## ABOUT THIS TASK
Transcribe the stretch of entries below from the line with "Surface Prep Equipment (180, 2252)" through the line with "Compaction Equipment (180, 1969)", exactly and with both ends included; leave out all other lines.

## DATA IN THIS EXERCISE
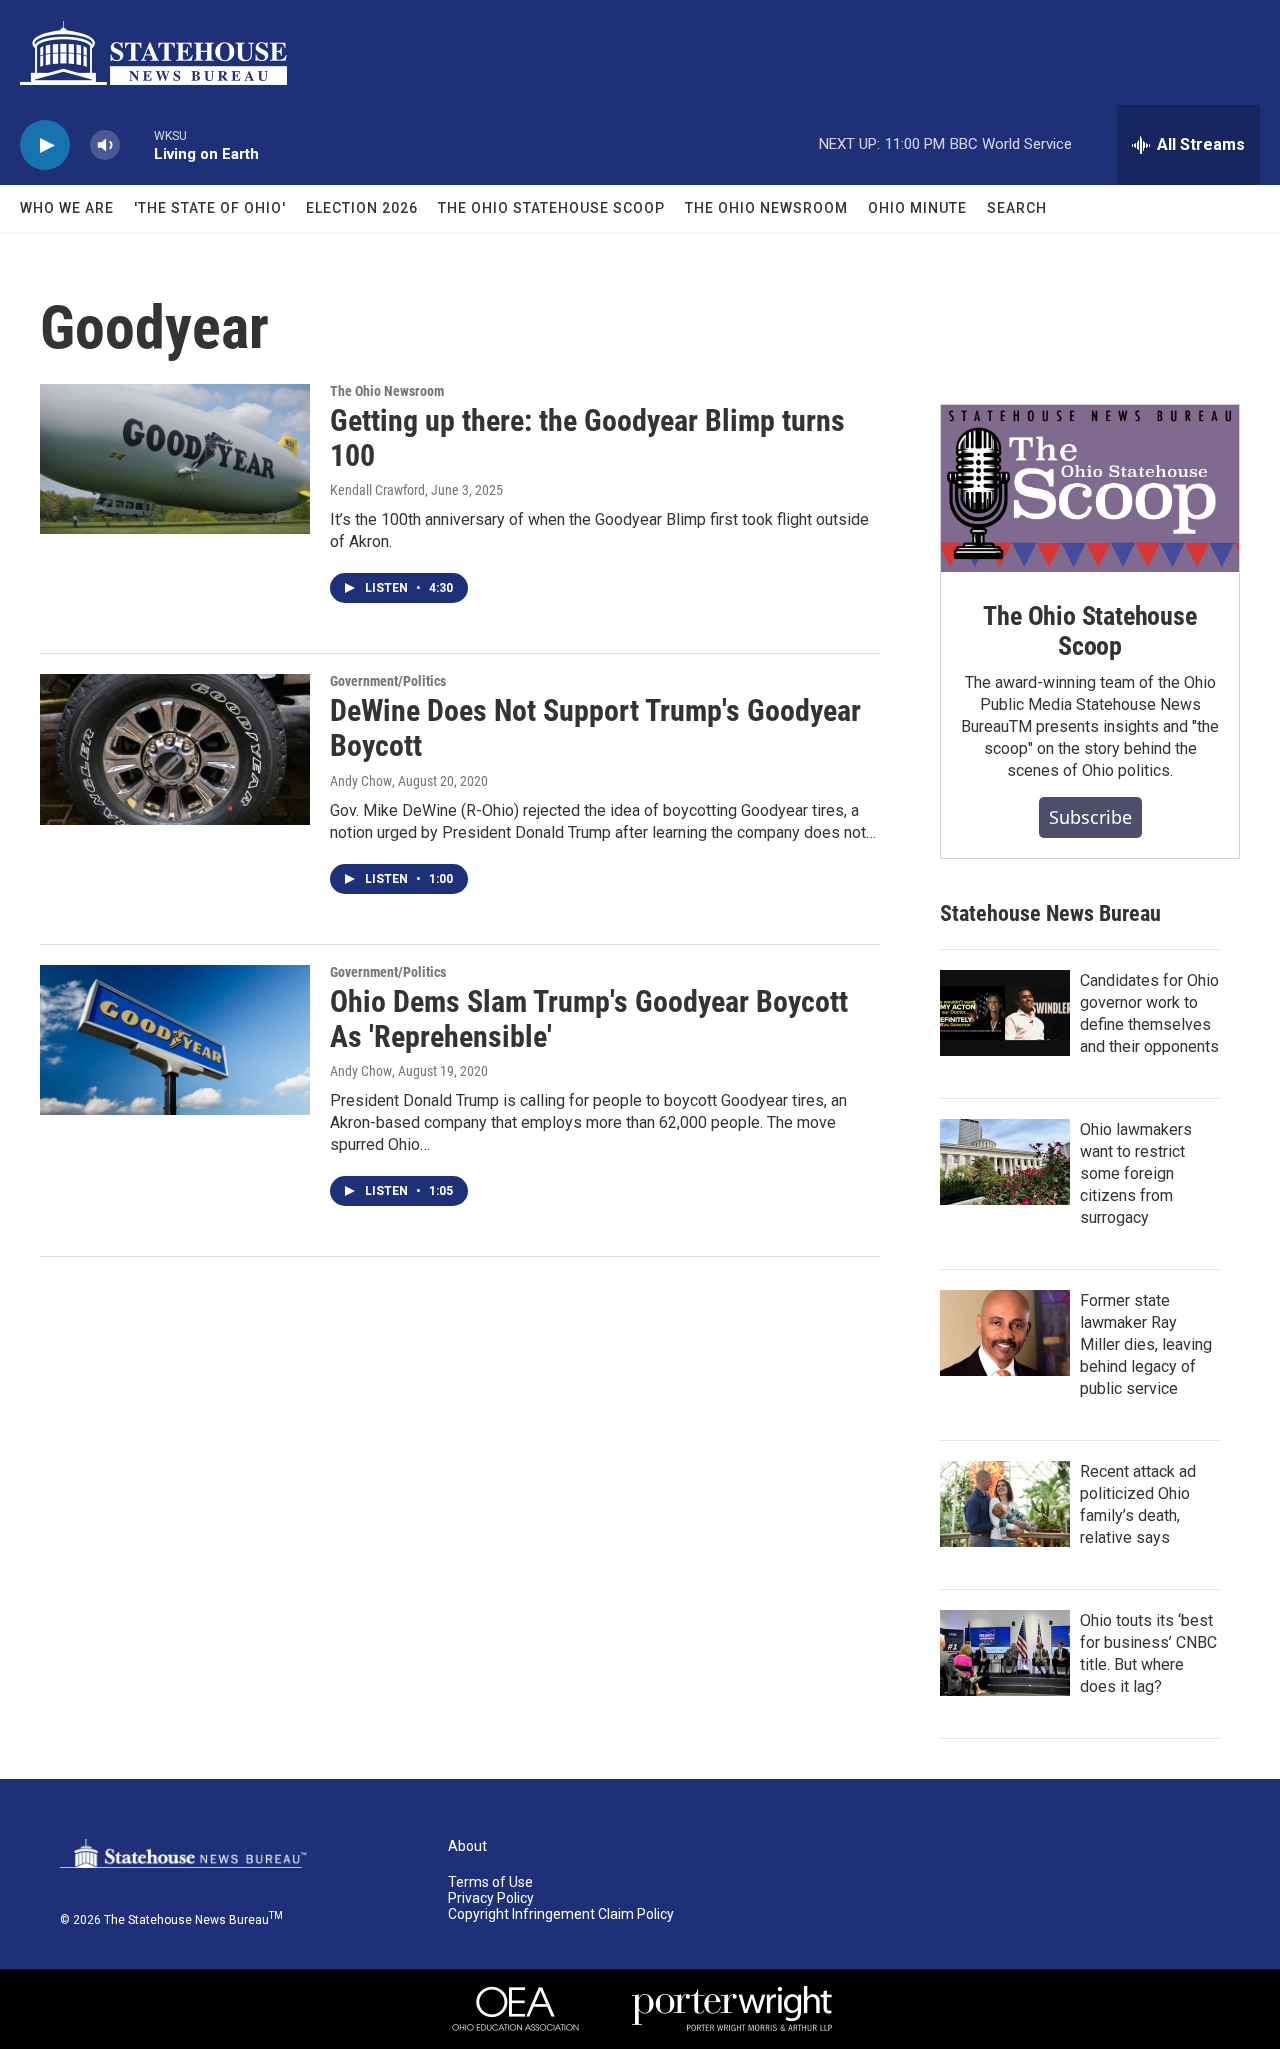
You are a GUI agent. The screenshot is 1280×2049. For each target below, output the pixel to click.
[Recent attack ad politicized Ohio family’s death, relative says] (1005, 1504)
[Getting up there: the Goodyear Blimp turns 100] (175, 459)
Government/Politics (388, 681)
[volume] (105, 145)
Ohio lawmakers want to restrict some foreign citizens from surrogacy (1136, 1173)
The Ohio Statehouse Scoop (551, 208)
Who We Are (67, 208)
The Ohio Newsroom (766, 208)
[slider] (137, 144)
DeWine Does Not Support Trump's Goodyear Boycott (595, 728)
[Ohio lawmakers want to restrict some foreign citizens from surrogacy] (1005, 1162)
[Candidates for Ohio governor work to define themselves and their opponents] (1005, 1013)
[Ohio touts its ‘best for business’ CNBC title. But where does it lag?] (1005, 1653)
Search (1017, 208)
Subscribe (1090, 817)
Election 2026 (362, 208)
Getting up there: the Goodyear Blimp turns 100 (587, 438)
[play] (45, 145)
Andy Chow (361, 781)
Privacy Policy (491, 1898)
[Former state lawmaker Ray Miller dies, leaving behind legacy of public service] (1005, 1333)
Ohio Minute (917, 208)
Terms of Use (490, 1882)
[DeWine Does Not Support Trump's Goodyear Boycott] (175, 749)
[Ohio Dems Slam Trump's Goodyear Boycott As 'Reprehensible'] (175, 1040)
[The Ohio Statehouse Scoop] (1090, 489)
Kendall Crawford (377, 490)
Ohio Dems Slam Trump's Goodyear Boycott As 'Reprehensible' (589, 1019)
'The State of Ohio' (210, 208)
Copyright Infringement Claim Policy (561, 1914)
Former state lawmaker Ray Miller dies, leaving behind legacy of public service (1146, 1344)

* * *

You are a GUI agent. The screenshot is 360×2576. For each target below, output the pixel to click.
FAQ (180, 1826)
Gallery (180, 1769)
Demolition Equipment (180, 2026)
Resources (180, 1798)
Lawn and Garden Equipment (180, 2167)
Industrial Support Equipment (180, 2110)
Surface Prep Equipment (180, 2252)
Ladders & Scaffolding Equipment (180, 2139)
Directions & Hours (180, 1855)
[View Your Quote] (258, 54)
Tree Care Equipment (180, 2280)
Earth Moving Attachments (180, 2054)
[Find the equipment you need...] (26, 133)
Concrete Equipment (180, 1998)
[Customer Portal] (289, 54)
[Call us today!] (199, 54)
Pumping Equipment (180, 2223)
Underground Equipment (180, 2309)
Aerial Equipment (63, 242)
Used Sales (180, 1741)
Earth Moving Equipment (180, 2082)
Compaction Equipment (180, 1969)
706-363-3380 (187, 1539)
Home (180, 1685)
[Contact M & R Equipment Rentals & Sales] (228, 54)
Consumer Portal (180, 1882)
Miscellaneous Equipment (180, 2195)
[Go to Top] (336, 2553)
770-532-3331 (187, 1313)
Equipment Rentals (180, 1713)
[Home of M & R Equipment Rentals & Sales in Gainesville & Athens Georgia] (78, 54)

--

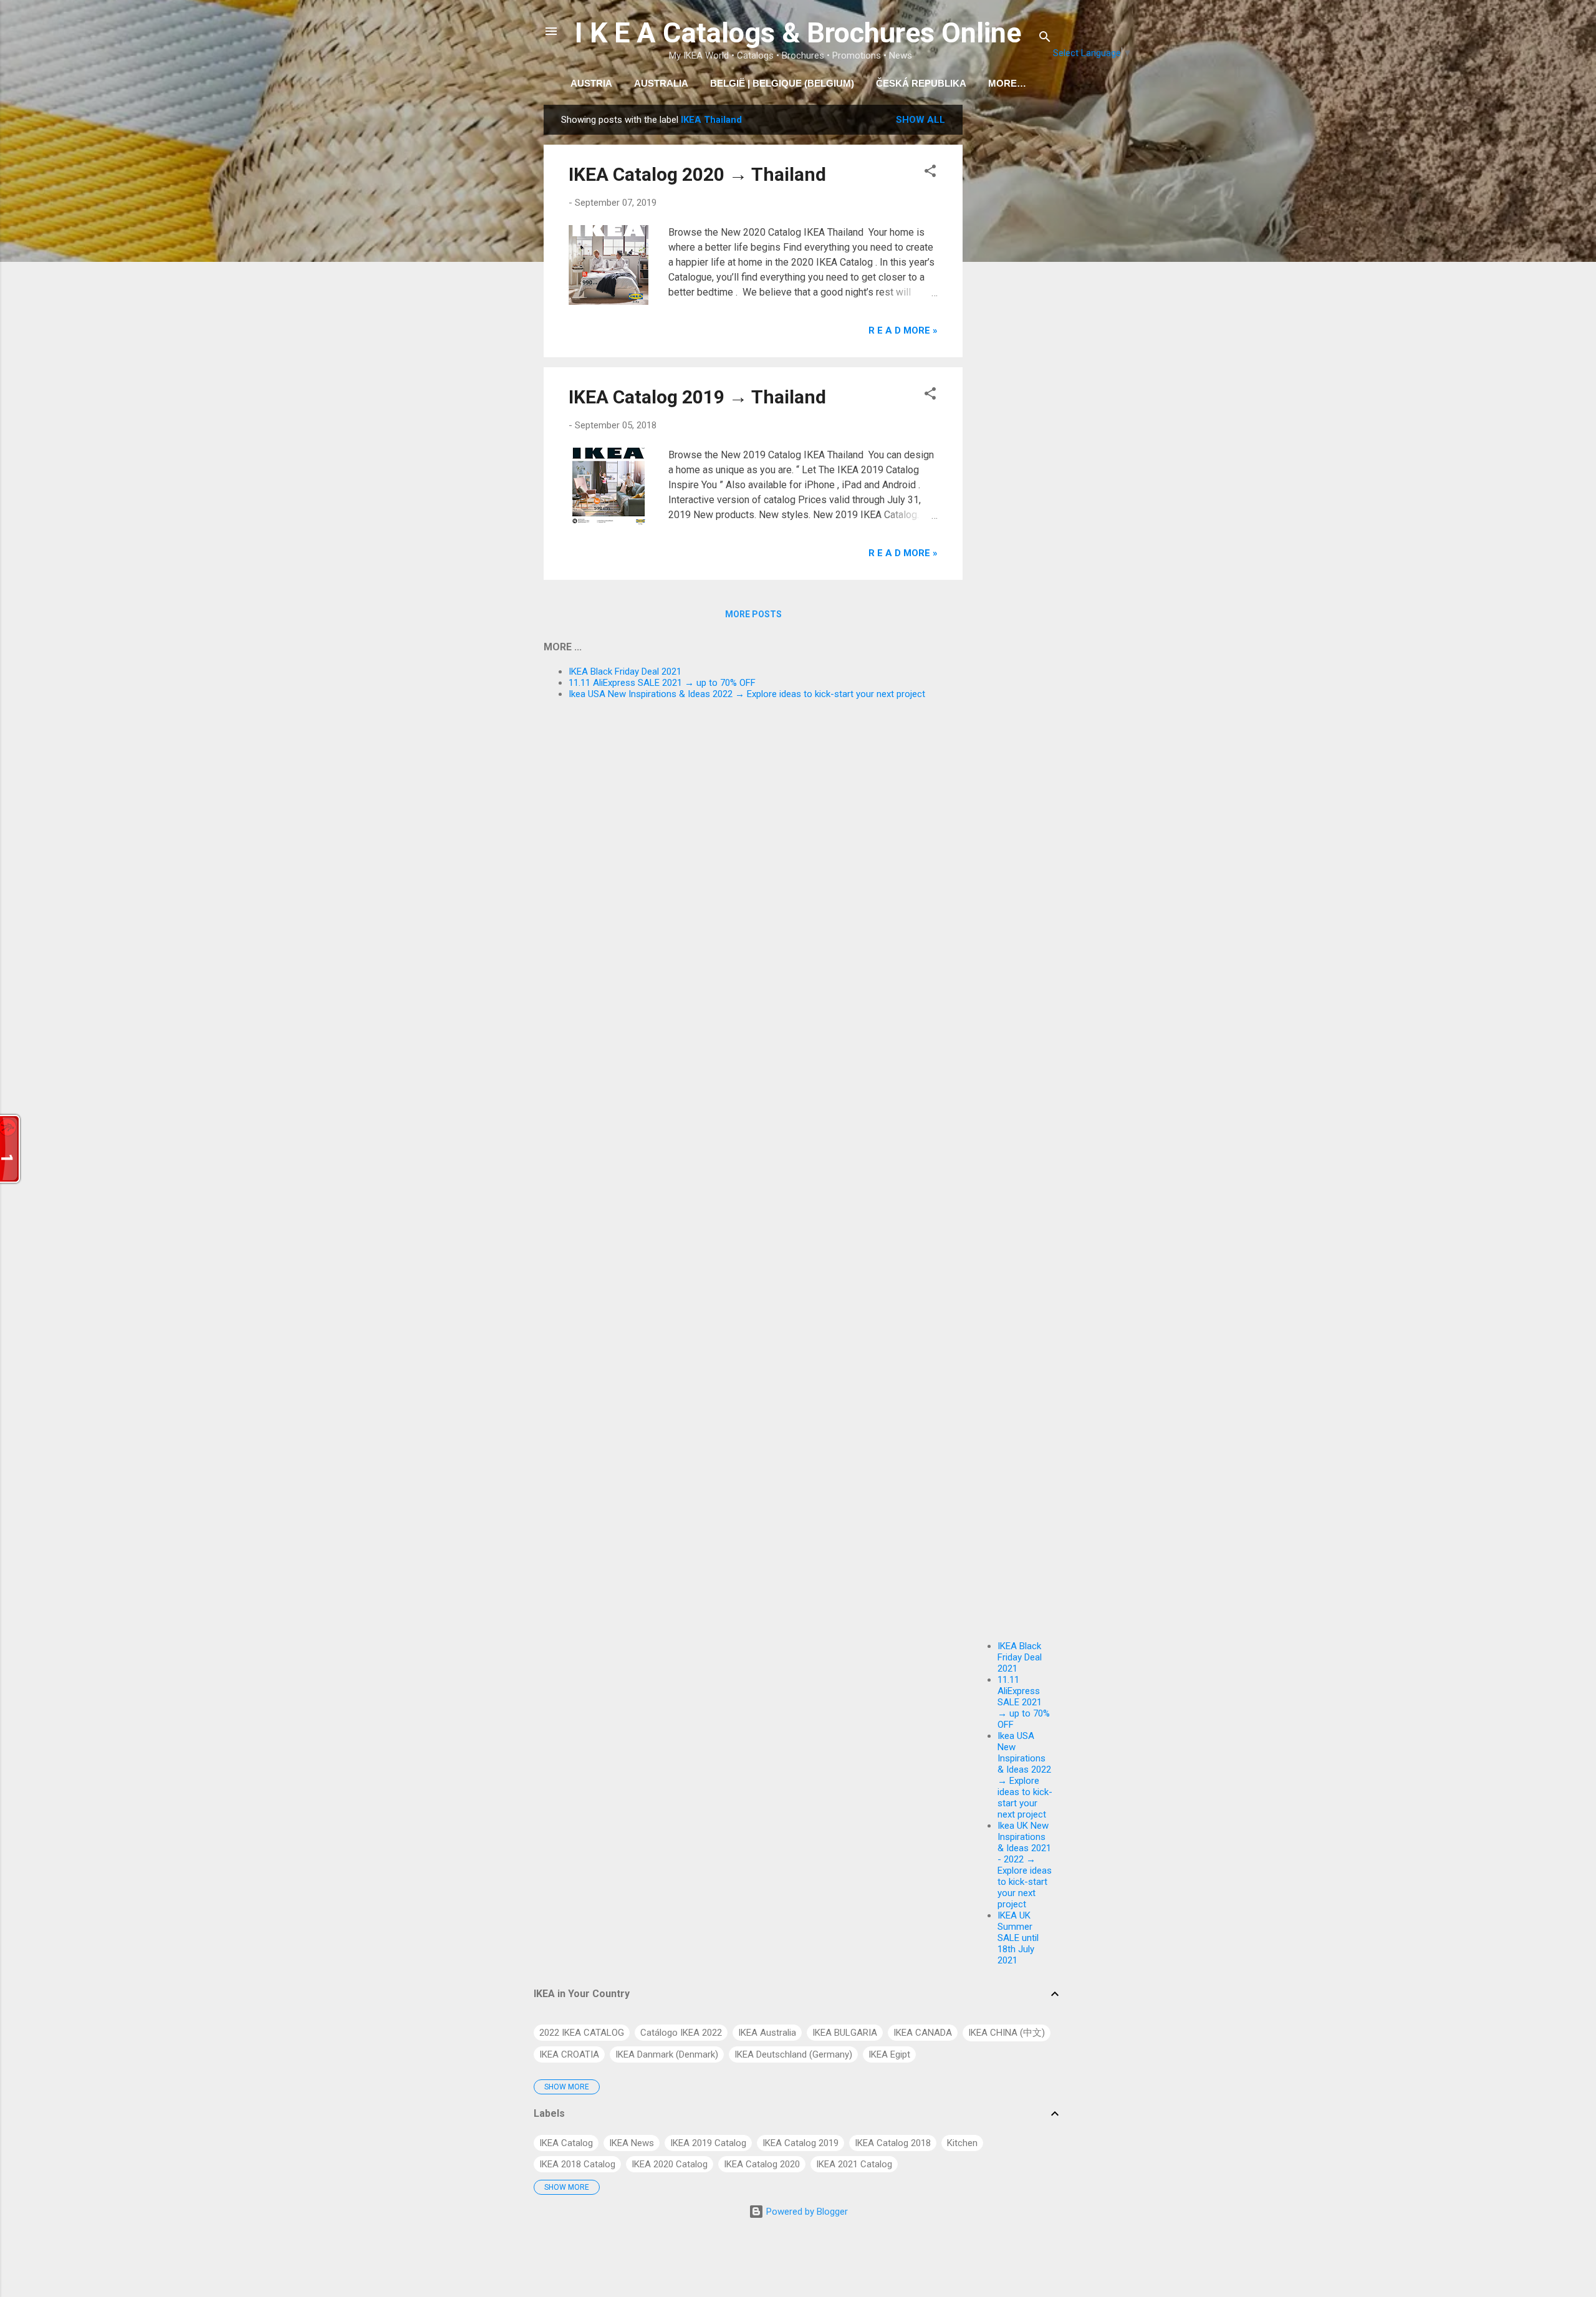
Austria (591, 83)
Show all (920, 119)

## SOLUTION TO THE EXERCISE
Surface Prep Equipment (180, 2252)
Ladders & Scaffolding Equipment (180, 2139)
Directions & Hours (180, 1855)
[View Your Quote] (258, 54)
Tree Care Equipment (180, 2280)
Earth Moving Attachments (180, 2054)
[Find the equipment you need...] (26, 133)
Concrete Equipment (180, 1998)
[Customer Portal] (289, 54)
[Call us today!] (199, 54)
Pumping Equipment (180, 2223)
Underground Equipment (180, 2309)
Aerial Equipment (63, 242)
Used Sales (180, 1741)
Earth Moving Equipment (180, 2082)
Compaction Equipment (180, 1969)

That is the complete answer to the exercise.